- 2 sweet elongated red peppers
- 1 can tuna in olive oil (80 g)
- 1 Tbsp pecorino, grated
- 1 Tbsp parmigiano, grated
- 1 tsp salted capers, chopped
- 1 small clove garlic, minced
- 1 small scallion, chopped
- 2 yellow grape tomatoes, chopped
- 1 Tbsp breadcrumbs
- 1/4 cup bread soaked in milk
- few fresh leaves of basil, parsley, oregano
- salt and pepper to taste
- 2 Tbsp extra virgin olive oil
- Preheat the oven to 350° F.
- Wash the peppers under running water, dry them, and without removing the stem cut a slice lengthwise and set aside.

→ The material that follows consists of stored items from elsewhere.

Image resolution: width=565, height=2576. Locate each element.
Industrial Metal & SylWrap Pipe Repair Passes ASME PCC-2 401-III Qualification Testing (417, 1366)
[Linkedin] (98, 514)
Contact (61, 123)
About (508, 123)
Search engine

- In a small bowl roughly crumble with your hands the crumb of bread. Add some milk just to soften the bread and crumble it more.
- In a large bowl, prepare the filling by mixing the tuna, the bread you have previously squeezed from the milk, basil, parsley, oregano, scallion, garlic and capers finely chopped. Then add the grated pecorino and parmigiano, a pinch of salt and freshly ground pepper and the chopped tomatoes.
- Add enough olive oil so the mixture is just enough moist and soft but still grainy.
- Fill each pepper with the stuffing, but without pressing too much so that the filling remains soft. Sprinkle with the breadcrumbs and drizzle a little more olive oil.
- Grease a baking dish and arrange the peppers.
- Bake for about 25 minutes in the preheated oven.
- Serve warm, but even cold they're awesome!